Cynthia Thurlow: [00:56:39] Yeah, no, I think that's important. And I love hearing that you mentioned Facebook because I feel like Facebook is kind of have like fallen off a cliff. I think for most of us, we get on Facebook now and it's like one ad after another. But I think for a lot of individuals that are really-- And especially we didn't really touch on the autoimmune piece, but for a lot of autoimmune disorders, that hair loss piece can really be a significant exacerbation. I've so enjoyed this conversation. I would love for you to share listeners how to find you if they're in Chicago, if they want to learn more about your work, I know that you do quite a bit of academic work as well. How can they learn more about you and work directly with you?
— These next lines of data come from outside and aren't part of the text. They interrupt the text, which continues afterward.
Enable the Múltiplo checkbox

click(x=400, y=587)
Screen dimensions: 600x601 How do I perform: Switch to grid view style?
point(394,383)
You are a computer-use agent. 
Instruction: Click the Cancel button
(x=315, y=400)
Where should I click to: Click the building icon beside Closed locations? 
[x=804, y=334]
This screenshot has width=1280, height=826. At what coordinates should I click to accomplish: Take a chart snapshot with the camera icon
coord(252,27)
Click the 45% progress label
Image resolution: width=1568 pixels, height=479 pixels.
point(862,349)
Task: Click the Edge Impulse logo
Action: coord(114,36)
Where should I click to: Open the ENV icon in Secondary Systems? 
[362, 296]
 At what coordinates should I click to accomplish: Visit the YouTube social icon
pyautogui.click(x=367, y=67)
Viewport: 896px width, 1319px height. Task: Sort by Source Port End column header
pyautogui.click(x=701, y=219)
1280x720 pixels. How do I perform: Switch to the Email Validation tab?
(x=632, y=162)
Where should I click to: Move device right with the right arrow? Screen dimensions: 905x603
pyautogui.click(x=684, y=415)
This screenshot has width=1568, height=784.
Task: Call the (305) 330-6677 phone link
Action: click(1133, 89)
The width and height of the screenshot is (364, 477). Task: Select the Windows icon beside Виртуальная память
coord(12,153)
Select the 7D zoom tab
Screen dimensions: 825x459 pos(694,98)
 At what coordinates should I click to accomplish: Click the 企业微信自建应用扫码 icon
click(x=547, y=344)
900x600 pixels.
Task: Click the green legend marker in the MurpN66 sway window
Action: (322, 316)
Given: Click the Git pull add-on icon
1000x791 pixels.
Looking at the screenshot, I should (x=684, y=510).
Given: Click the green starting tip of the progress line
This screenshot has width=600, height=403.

Dr. Omer Ibrahim: [00:57:16] So you can find me. I practice in Chicago at Chicago Cosmetic Surgery and Dermatology. And I've sort of built a hair loss team. I have two or three Pas depending on the day, that are helping me intake hair loss patients. And they are fantastic. They're wonderful. They're amazing. They actually do my hair loss treatments too, so you're in good hands. And then the more severe, complicated cases we collaborate with as a team, so we have a hair loss team at Chicago Cosmetic Surgery and Dermatology you can find us at chicagodermatology.com. And my Instagram handles at @chicagoskindoc.
Cynthia Thurlow: [00:57:54] Awesome. Thank you again for your time today. I've so enjoyed this conversation.
Dr. Omer Ibrahim: [00:57:58] My pleasure. Thank you for having me.